A US judge on Friday dismissed all criminal charges against Osama bin Laden following the al Qaeda leader's death, closing a 13-year court case against the mastermind of the September 11 attacks.
US District Court judge Lewis Kaplan, who presided over the bin Laden case in Manhattan federal court, issued an order called "nolle prosequi," which means do not prosecute in Latin, a typical legal move once a defendant is deceased.
The court order came six weeks after US commandos killed bin Laden at his hideout in a compound in the military garrison town of Abbottabad, just north of Islamabad, Pakistan. US prosecutors in New York began prosecuting him in June 1998.
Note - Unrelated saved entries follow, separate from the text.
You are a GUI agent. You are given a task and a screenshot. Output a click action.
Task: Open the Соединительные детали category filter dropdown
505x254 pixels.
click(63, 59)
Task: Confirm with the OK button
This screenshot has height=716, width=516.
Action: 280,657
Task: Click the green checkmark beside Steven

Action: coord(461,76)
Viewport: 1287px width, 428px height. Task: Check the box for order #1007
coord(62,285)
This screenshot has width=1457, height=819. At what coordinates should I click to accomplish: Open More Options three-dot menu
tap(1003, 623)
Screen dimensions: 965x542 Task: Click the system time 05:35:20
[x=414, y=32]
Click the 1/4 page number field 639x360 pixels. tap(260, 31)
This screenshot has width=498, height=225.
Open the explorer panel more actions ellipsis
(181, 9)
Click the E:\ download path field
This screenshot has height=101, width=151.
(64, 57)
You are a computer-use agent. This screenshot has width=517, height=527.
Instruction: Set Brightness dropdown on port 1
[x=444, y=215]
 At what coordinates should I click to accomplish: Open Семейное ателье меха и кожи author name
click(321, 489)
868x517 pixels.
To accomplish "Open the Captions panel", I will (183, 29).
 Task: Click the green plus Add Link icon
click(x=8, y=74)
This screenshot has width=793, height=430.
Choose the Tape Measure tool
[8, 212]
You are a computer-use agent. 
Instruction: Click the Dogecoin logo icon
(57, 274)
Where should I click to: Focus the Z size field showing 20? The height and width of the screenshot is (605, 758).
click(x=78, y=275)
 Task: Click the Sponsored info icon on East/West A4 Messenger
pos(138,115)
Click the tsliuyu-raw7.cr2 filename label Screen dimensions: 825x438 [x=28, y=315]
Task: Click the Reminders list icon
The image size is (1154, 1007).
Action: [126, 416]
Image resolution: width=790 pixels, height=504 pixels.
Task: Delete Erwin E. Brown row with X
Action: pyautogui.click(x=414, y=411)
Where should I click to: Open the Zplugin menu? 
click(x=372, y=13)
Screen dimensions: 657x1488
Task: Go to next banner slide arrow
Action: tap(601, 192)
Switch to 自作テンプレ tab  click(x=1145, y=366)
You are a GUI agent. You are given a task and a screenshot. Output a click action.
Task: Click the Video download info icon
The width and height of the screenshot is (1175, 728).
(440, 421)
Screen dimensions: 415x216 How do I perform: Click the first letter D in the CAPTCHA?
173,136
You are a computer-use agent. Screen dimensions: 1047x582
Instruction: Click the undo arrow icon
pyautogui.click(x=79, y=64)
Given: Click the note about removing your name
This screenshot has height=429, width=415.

In a dozen indictments, prosecutors accused bin Laden of repeated actions against the United States that included prompting Somali tribesmen to attack US military personnel in Mogadishu in 1993 and the 1998 car bomb attacks on US embassies in Kenya and Tanzania that killed 224 people.
Bin Laden was never formally charged with the Sept 11, 2001 attacks that killed almost 3,000 people and put the United States on a decade-long war footing with militants.
The judge's order was issued following a formal request by the US Justice Department to dismiss charges against bin Laden.
The request included an affidavit by a senior justice department official describing the May 1 military raid on bin Laden's hideout. The affidavit, dated June 16, said that bin Laden's death was confirmed by DNA testing. It also said one of bin Laden's wives identified the corpse as her husband's.